» THE EXERCISE: Reproduce the records below, substituting "Command:" for every occurrence of "Instruction:" and leaving everything else unchanged.

» GIVEN DATA:
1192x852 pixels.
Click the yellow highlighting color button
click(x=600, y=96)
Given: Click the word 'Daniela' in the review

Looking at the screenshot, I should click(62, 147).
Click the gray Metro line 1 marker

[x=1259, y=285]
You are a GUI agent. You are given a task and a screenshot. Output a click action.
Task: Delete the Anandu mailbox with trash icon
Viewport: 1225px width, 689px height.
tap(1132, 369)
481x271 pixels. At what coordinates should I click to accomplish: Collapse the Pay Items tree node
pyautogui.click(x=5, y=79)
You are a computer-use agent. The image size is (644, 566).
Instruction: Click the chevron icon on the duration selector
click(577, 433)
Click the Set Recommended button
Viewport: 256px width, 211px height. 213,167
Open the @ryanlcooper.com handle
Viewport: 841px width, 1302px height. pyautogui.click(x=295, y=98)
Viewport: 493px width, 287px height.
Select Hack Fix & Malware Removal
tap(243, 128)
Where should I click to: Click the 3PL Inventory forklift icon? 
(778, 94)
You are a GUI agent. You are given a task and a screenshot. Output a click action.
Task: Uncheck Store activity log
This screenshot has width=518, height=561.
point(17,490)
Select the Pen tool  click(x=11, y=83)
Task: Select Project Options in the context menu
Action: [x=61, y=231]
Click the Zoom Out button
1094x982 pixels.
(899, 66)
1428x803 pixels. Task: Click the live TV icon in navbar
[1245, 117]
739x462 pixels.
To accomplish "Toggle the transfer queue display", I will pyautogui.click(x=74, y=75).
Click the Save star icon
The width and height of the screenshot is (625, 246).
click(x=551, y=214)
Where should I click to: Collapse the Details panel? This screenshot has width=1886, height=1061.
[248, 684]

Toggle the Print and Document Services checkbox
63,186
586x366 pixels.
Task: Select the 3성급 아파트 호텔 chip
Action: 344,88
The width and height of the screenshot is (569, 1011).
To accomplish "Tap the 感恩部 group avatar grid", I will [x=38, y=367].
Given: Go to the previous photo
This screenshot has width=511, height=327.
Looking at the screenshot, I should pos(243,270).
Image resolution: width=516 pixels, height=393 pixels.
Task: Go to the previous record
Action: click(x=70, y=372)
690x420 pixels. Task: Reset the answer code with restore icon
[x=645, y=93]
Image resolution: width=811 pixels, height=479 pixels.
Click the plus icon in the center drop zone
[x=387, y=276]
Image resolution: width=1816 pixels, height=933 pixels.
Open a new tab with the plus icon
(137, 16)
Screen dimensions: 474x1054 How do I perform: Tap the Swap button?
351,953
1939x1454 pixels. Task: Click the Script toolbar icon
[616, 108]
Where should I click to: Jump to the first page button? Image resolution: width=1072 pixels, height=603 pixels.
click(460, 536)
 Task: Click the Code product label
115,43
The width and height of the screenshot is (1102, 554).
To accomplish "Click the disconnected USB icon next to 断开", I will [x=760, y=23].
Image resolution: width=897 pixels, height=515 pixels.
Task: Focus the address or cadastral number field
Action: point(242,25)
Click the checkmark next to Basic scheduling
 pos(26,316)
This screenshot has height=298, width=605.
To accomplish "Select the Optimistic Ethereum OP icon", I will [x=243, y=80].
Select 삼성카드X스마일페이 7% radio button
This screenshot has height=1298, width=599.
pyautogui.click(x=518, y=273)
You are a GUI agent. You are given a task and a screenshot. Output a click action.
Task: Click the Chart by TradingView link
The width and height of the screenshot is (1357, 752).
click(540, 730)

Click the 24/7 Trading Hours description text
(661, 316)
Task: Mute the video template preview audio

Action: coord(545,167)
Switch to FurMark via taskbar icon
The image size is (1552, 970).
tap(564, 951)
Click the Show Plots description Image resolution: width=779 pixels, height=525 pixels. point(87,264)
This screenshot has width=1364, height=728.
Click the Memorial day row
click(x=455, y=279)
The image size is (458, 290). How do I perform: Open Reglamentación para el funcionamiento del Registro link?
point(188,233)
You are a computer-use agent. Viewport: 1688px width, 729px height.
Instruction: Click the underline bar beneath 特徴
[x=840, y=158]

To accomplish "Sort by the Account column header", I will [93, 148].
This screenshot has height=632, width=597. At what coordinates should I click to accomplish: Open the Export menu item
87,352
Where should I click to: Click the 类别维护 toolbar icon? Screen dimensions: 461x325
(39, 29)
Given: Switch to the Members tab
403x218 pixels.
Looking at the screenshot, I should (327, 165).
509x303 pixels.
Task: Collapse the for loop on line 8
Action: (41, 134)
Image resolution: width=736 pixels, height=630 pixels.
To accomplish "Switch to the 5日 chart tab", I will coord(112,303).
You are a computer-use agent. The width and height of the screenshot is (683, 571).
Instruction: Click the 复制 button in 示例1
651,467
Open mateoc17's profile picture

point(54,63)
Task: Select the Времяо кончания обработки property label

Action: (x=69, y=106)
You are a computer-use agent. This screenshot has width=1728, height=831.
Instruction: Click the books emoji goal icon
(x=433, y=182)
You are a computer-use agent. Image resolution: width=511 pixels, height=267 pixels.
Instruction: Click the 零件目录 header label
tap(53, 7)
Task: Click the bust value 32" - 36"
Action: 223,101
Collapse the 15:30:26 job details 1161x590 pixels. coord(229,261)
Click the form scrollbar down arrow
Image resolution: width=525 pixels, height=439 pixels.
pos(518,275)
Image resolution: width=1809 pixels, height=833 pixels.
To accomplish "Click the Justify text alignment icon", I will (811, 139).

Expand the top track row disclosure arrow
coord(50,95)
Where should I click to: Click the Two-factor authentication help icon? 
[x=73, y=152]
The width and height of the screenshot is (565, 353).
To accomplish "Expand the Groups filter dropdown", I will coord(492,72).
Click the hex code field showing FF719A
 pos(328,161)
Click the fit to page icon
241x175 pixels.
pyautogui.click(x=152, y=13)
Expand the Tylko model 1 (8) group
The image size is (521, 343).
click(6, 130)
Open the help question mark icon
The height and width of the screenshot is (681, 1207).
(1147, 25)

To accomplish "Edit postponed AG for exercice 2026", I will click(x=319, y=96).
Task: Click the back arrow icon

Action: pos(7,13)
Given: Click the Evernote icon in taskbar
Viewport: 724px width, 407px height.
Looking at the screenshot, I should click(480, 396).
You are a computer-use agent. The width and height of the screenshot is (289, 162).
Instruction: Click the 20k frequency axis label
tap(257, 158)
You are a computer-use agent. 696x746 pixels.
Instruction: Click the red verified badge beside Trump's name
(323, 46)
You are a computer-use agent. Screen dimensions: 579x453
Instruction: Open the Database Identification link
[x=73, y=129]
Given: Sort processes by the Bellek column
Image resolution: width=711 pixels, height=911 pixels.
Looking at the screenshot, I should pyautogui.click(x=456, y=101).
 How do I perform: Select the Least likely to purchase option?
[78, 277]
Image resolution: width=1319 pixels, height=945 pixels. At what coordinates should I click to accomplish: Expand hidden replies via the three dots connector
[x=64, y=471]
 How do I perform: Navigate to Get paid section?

» RESPONSE:
1192x852 pixels.
Click the yellow highlighting color button
click(x=600, y=96)
Given: Click the word 'Daniela' in the review

Looking at the screenshot, I should click(62, 147).
Click the gray Metro line 1 marker

[x=1259, y=285]
You are a GUI agent. You are given a task and a screenshot. Output a click action.
Task: Delete the Anandu mailbox with trash icon
Viewport: 1225px width, 689px height.
tap(1132, 369)
481x271 pixels. At what coordinates should I click to accomplish: Collapse the Pay Items tree node
pyautogui.click(x=5, y=79)
You are a computer-use agent. The image size is (644, 566).
Command: Click the chevron icon on the duration selector
click(577, 433)
Click the Set Recommended button
Viewport: 256px width, 211px height. 213,167
Open the @ryanlcooper.com handle
Viewport: 841px width, 1302px height. pyautogui.click(x=295, y=98)
Viewport: 493px width, 287px height.
Select Hack Fix & Malware Removal
tap(243, 128)
Where should I click to: Click the 3PL Inventory forklift icon? 
(778, 94)
You are a GUI agent. You are given a task and a screenshot. Output a click action.
Task: Uncheck Store activity log
This screenshot has width=518, height=561.
point(17,490)
Select the Pen tool  click(x=11, y=83)
Task: Select Project Options in the context menu
Action: [x=61, y=231]
Click the Zoom Out button
1094x982 pixels.
(899, 66)
1428x803 pixels. Task: Click the live TV icon in navbar
[1245, 117]
739x462 pixels.
To accomplish "Toggle the transfer queue display", I will pyautogui.click(x=74, y=75).
Click the Save star icon
The width and height of the screenshot is (625, 246).
click(x=551, y=214)
Where should I click to: Collapse the Details panel? This screenshot has width=1886, height=1061.
[248, 684]

Toggle the Print and Document Services checkbox
63,186
586x366 pixels.
Task: Select the 3성급 아파트 호텔 chip
Action: 344,88
The width and height of the screenshot is (569, 1011).
To accomplish "Tap the 感恩部 group avatar grid", I will [x=38, y=367].
Given: Go to the previous photo
This screenshot has width=511, height=327.
Looking at the screenshot, I should pos(243,270).
Image resolution: width=516 pixels, height=393 pixels.
Task: Go to the previous record
Action: click(x=70, y=372)
690x420 pixels. Task: Reset the answer code with restore icon
[x=645, y=93]
Image resolution: width=811 pixels, height=479 pixels.
Click the plus icon in the center drop zone
[x=387, y=276]
Image resolution: width=1816 pixels, height=933 pixels.
Open a new tab with the plus icon
(137, 16)
Screen dimensions: 474x1054 How do I perform: Tap the Swap button?
351,953
1939x1454 pixels. Task: Click the Script toolbar icon
[616, 108]
Where should I click to: Jump to the first page button? Image resolution: width=1072 pixels, height=603 pixels.
click(460, 536)
 Task: Click the Code product label
115,43
The width and height of the screenshot is (1102, 554).
To accomplish "Click the disconnected USB icon next to 断开", I will [x=760, y=23].
Image resolution: width=897 pixels, height=515 pixels.
Task: Focus the address or cadastral number field
Action: point(242,25)
Click the checkmark next to Basic scheduling
 pos(26,316)
This screenshot has height=298, width=605.
To accomplish "Select the Optimistic Ethereum OP icon", I will [x=243, y=80].
Select 삼성카드X스마일페이 7% radio button
This screenshot has height=1298, width=599.
pyautogui.click(x=518, y=273)
You are a GUI agent. You are given a task and a screenshot. Output a click action.
Task: Click the Chart by TradingView link
The width and height of the screenshot is (1357, 752).
click(540, 730)

Click the 24/7 Trading Hours description text
(661, 316)
Task: Mute the video template preview audio

Action: coord(545,167)
Switch to FurMark via taskbar icon
The image size is (1552, 970).
tap(564, 951)
Click the Show Plots description Image resolution: width=779 pixels, height=525 pixels. point(87,264)
This screenshot has width=1364, height=728.
Click the Memorial day row
click(x=455, y=279)
The image size is (458, 290). How do I perform: Open Reglamentación para el funcionamiento del Registro link?
point(188,233)
You are a computer-use agent. Viewport: 1688px width, 729px height.
Command: Click the underline bar beneath 特徴
[x=840, y=158]

To accomplish "Sort by the Account column header", I will [93, 148].
This screenshot has height=632, width=597. At what coordinates should I click to accomplish: Open the Export menu item
87,352
Where should I click to: Click the 类别维护 toolbar icon? Screen dimensions: 461x325
(39, 29)
Given: Switch to the Members tab
403x218 pixels.
Looking at the screenshot, I should (327, 165).
509x303 pixels.
Task: Collapse the for loop on line 8
Action: (41, 134)
Image resolution: width=736 pixels, height=630 pixels.
To accomplish "Switch to the 5日 chart tab", I will coord(112,303).
You are a computer-use agent. The width and height of the screenshot is (683, 571).
Command: Click the 复制 button in 示例1
651,467
Open mateoc17's profile picture

point(54,63)
Task: Select the Времяо кончания обработки property label

Action: (x=69, y=106)
You are a computer-use agent. This screenshot has width=1728, height=831.
Command: Click the books emoji goal icon
(x=433, y=182)
You are a computer-use agent. Image resolution: width=511 pixels, height=267 pixels.
Command: Click the 零件目录 header label
tap(53, 7)
Task: Click the bust value 32" - 36"
Action: 223,101
Collapse the 15:30:26 job details 1161x590 pixels. coord(229,261)
Click the form scrollbar down arrow
Image resolution: width=525 pixels, height=439 pixels.
pos(518,275)
Image resolution: width=1809 pixels, height=833 pixels.
To accomplish "Click the Justify text alignment icon", I will (811, 139).

Expand the top track row disclosure arrow
coord(50,95)
Where should I click to: Click the Two-factor authentication help icon? 
[x=73, y=152]
The width and height of the screenshot is (565, 353).
To accomplish "Expand the Groups filter dropdown", I will coord(492,72).
Click the hex code field showing FF719A
 pos(328,161)
Click the fit to page icon
241x175 pixels.
pyautogui.click(x=152, y=13)
Expand the Tylko model 1 (8) group
The image size is (521, 343).
click(6, 130)
Open the help question mark icon
The height and width of the screenshot is (681, 1207).
(1147, 25)

To accomplish "Edit postponed AG for exercice 2026", I will click(x=319, y=96).
Task: Click the back arrow icon

Action: pos(7,13)
Given: Click the Evernote icon in taskbar
Viewport: 724px width, 407px height.
Looking at the screenshot, I should click(480, 396).
You are a computer-use agent. The width and height of the screenshot is (289, 162).
Command: Click the 20k frequency axis label
tap(257, 158)
You are a computer-use agent. 696x746 pixels.
Command: Click the red verified badge beside Trump's name
(323, 46)
You are a computer-use agent. Screen dimensions: 579x453
Command: Open the Database Identification link
[x=73, y=129]
Given: Sort processes by the Bellek column
Image resolution: width=711 pixels, height=911 pixels.
Looking at the screenshot, I should pyautogui.click(x=456, y=101).
 How do I perform: Select the Least likely to purchase option?
[78, 277]
Image resolution: width=1319 pixels, height=945 pixels. At what coordinates should I click to accomplish: Expand hidden replies via the three dots connector
[x=64, y=471]
 How do I perform: Navigate to Get paid section?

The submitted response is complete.